#### Input

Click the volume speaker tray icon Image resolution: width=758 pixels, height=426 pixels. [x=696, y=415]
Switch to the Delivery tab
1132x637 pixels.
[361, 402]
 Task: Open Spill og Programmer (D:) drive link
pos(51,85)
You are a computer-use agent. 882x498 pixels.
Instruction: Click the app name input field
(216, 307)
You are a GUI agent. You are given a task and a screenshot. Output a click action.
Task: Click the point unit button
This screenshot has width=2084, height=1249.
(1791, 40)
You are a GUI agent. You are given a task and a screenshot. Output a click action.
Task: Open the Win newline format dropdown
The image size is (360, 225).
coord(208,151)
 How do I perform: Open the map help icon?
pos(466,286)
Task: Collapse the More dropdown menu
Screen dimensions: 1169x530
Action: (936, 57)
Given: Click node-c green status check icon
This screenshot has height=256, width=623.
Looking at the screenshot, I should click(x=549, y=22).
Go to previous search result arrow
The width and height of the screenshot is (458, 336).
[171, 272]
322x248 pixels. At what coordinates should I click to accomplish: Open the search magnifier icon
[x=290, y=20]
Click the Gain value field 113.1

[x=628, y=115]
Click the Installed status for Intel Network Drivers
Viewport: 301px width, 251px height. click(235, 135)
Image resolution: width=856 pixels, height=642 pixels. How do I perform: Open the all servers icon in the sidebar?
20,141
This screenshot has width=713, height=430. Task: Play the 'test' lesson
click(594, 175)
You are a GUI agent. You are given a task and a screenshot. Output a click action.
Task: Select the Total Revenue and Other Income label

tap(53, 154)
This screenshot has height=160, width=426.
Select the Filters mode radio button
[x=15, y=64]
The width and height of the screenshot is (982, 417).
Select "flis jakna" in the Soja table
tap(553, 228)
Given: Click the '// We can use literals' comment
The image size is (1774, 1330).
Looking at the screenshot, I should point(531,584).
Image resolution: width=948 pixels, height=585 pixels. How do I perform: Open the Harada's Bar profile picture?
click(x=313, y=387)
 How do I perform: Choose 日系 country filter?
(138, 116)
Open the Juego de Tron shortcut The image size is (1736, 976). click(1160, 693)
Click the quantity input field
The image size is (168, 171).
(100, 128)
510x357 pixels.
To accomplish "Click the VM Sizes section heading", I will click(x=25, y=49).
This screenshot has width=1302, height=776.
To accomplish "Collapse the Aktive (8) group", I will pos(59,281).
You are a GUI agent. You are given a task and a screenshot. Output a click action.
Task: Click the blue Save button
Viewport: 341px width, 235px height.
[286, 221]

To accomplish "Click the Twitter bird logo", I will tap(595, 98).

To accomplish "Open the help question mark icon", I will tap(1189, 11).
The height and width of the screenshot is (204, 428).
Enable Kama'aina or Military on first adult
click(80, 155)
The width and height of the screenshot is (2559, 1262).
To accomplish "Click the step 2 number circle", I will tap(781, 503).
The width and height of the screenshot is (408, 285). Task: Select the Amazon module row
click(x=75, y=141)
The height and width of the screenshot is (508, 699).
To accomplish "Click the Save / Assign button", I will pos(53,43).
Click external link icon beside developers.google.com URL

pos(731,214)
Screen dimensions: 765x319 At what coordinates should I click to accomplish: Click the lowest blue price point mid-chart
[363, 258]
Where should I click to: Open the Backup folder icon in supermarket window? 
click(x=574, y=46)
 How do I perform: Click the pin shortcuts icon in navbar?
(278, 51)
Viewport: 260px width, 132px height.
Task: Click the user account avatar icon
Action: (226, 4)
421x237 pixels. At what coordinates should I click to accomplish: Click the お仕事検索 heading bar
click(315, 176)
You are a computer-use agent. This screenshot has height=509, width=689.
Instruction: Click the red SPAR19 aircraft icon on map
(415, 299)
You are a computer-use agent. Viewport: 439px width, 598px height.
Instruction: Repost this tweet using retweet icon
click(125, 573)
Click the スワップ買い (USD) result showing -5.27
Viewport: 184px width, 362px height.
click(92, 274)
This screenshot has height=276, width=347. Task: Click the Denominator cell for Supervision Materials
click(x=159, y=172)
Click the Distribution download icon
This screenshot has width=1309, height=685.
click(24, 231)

########

* **What you are asked to do**
Extract each line of the data above that contains the word "point".

* **Finished answer**
Task: Click the point unit button
Looking at the screenshot, I should point(531,584).
Screen dimensions: 765x319 At what coordinates should I click to accomplish: Click the lowest blue price point mid-chart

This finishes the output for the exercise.